Files
subtitle_attachment_cleanup/README.md

114 lines
5.2 KiB
Markdown

# Subtitle Attachment Cleanup
A Python script to automatically clean up unnecessary font attachments from MKV video files.
When you remove unwanted subtitle streams (like foreign languages) from an MKV using tools like MKVToolNix, the font files attached to those removed subtitles are typically left behind, needlessly inflating the file size. This script reads your MKV files, thoroughly inspects the remaining SSA/ASS subtitle tracks to discover which fonts are actually being used, and builds a new MKV file—leaving behind any orphaned or unused font attachments.
## Features
- Intelligently extracts and parses `.ass` / `.ssa` subtitle tracks from MKV containers.
- Identifies both top-level font declarations (in `[V4+ Styles]`) and inline font overrides (in `[Events]`).
- Uses deep metadata scanning (`fonttools`) to accurately match requested font families against attached font files, even if the attached files have cryptic filenames (e.g., `arialbd.ED3587CD.ttf`).
- Safely preserves all non-font attachments (like cover images).
- Automatically moves original MKVs to an `original/` backup folder and places the cleaned files in a `finished/` folder.
## Prerequisites
Ensure the following tools and libraries are installed and accessible in your system's PATH:
1. **Python 3.x**
2. **MKVToolNix** (specifically `mkvmerge` and `mkvextract`)
3. **fonttools** (Python library)
Install the required Python dependency:
For Windows or Ubuntu, you can use `pip`:
```bash
pip install fonttools
```
For Arch Linux (which enforces PEP 668), you should use `pacman` to install the system package:
```bash
sudo pacman -S python-fonttools
```
## Usage
Simply place the script inside the directory containing the `.mkv` files you wish to process and run it.
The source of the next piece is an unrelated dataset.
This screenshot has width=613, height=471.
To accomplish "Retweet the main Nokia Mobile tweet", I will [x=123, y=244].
You can also place the script in your personal `bin` or `PATH` folder to run it from anywhere.
```bash
python subtitle_fonts_cleaner.py
# If in your PATH, simply execute: subtitle_fonts_cleaner.py
```
This is the main script and intended default workflow for batch cleanup.
### Folder Structure
Upon execution, the script will create three folders in your working directory:
- `temp_subs_fonts/` - A temporary directory used during processing (automatically deleted upon completion).
- `original/` - Your original, unmodified `.mkv` files are safely moved here.
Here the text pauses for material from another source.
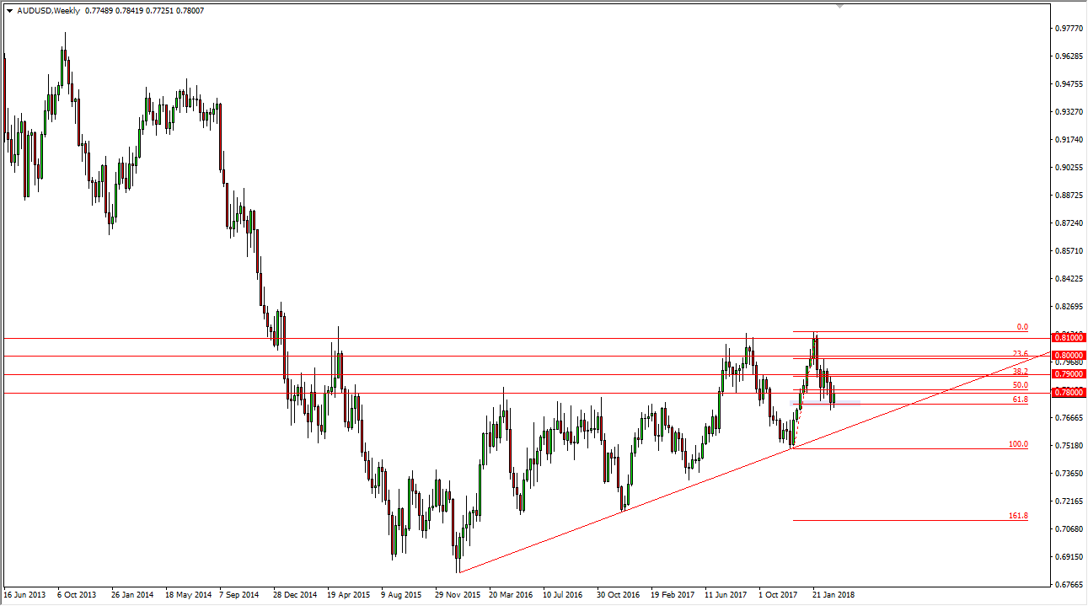This screenshot has height=606, width=1088.
Task: Click the 0.97770 price on the scale
Action: click(x=1069, y=28)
- `finished/` - The new, lean `.mkv` files containing only the active ASS tracks, required font attachments, and original audio/video streams.
## Supplemental Script: Font Scanner (Read-Only)
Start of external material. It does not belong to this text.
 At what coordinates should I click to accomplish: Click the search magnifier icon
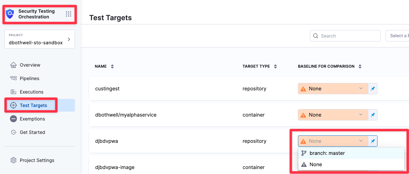click(x=316, y=36)
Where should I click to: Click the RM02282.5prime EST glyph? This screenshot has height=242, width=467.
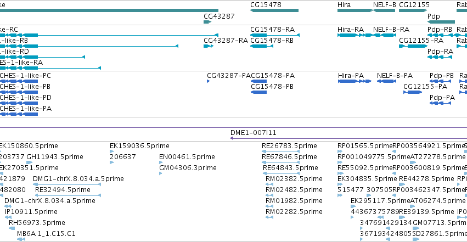(269, 218)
This repository also includes `subtitle_fonts_scanner.py`, a companion script for inspection and reporting.
Use the scanner when you want a dry-run style check before cleaning.
It does not modify files and does not create output folders.
### What the scanner reports
- Number of ASS/SSA subtitle tracks detected
- Number of embedded font attachments
- Which fonts are required by subtitle styles and inline `\fn` overrides
- Which required fonts are covered by current attachments
- Which fonts are missing
- Which embedded font attachments appear unused
### Scanner usage
Run it against a single MKV file:
```bash
python subtitle_fonts_scanner.py "input.mkv"
# If in your PATH, simply execute: subtitle_fonts_scanner.py "input.mkv"
```
### Sample output
Example (truncated):
```text
Scanning: Example Episode 01.mkv
──────────────────────────────────────────────────────────────────────
ASS/SSA subtitle tracks : 2
Font attachments : 15
ASS tracks parsed:
Track 2 [eng]: 1 font(s) referenced
Track 3 [ger]: 3 font(s) referenced
FONTS NEEDED BY SUBTITLES (4 total)
──────────────────────────────────────────────────────────────────────
[OK] arial
[OK] gandhi sans
[MISSING] georgia bold
[OK] times new roman bold
FONTS EMBEDDED IN MKV (15 file(s))
──────────────────────────────────────────────────────────────────────
[USED] ARIALNB.TTF -> covers: arial
[EXTRA] AdobeArabic-Bold.otf
...
MISSING FONTS (1 font(s) not embedded)
──────────────────────────────────────────────────────────────────────
✘ georgia bold
EXTRA / UNUSED EMBEDDINGS (10 file(s) not needed by any subtitle)
──────────────────────────────────────────────────────────────────────
⚠ AdobeArabic-Bold.otf
⚠ comic.ttf
...
```
### Typical workflow
1. Run `subtitle_fonts_scanner.py` on a file to preview needed vs unused fonts.
2. Run `subtitle_fonts_cleaner.py` to process all MKVs in the working directory.
3. Optionally run the scanner again on a cleaned file to verify the result.
## License
MIT License. See the [LICENSE](LICENSE) file for more details.